INTERNATIONAL ORGANISATION FOR STANDARDISATION

ORGANISATION INTERNATIONALE DE NORMALISATION

ISO/IEC JTC 1/SC 29/WG 11

CODING OF MOVING PICTURES AND AUDIO

ISO/IEC JTC1/SC29/WG11 N15340

June 2015, Warsaw, Poland

Source / Requirements
Status / Approved
Title / Requirements for a Future Video Coding Standard v1
Author

Requirements for a Future Video Coding Standard v1

1  Introduction

The expanding use of more information rich digital video in diverse and evolving context and the still limited transmission and storage capabilities demand `more powerful compression schemes.

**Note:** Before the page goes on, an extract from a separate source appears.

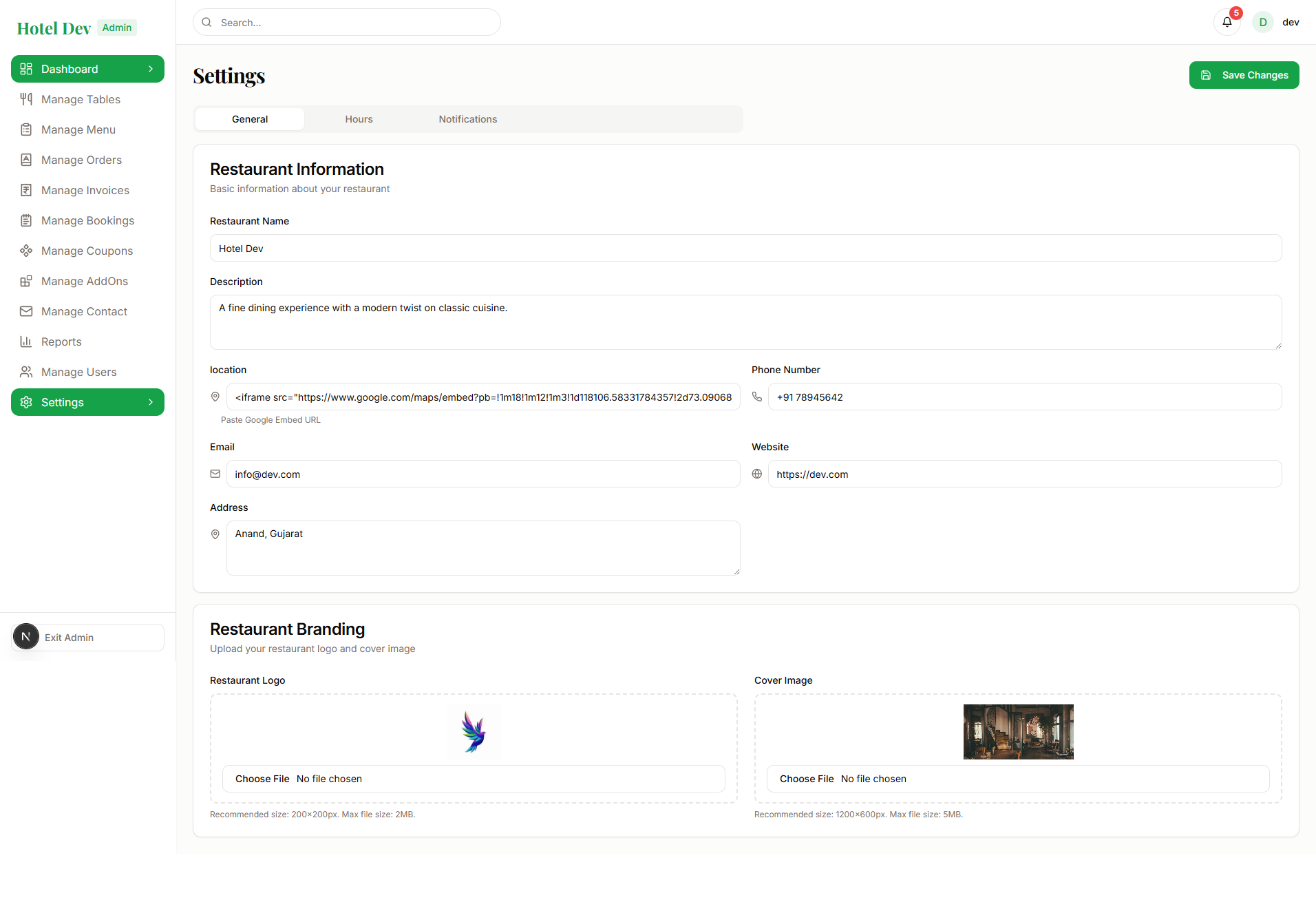Screen dimensions: 1316x913
Task: Click the Manage Contact envelope icon
Action: click(26, 311)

2  Estimated industry needs

The following four classes of potential users of a future video coding standard have been identified:

  1. The class of application that is likely to accept the most frequent change of algorithm is one where decoding is purely software-based and there is no need for storage of the encoded bitstream (e.g. some videoconferencing applications)
  2. The second class is likely to consist of applications with software decoding, but with the need to maintain server farms to deliver pre-encoded content to the end customer (e.g. OTT video streaming)
  3. The third class is likely to consist of applications with hardware decoding, but with a consumer expectation of fairly rapid equipment swap-out (e.g. mobile telephony)
  4. The class with the greatest barrier to accepting a frequent change of algorithm is likely to consist of those applications that are based on hardware decoders, where the consumer has an expectation of relatively infrequent swap-out (e.g. traditional terrestrial / satellite)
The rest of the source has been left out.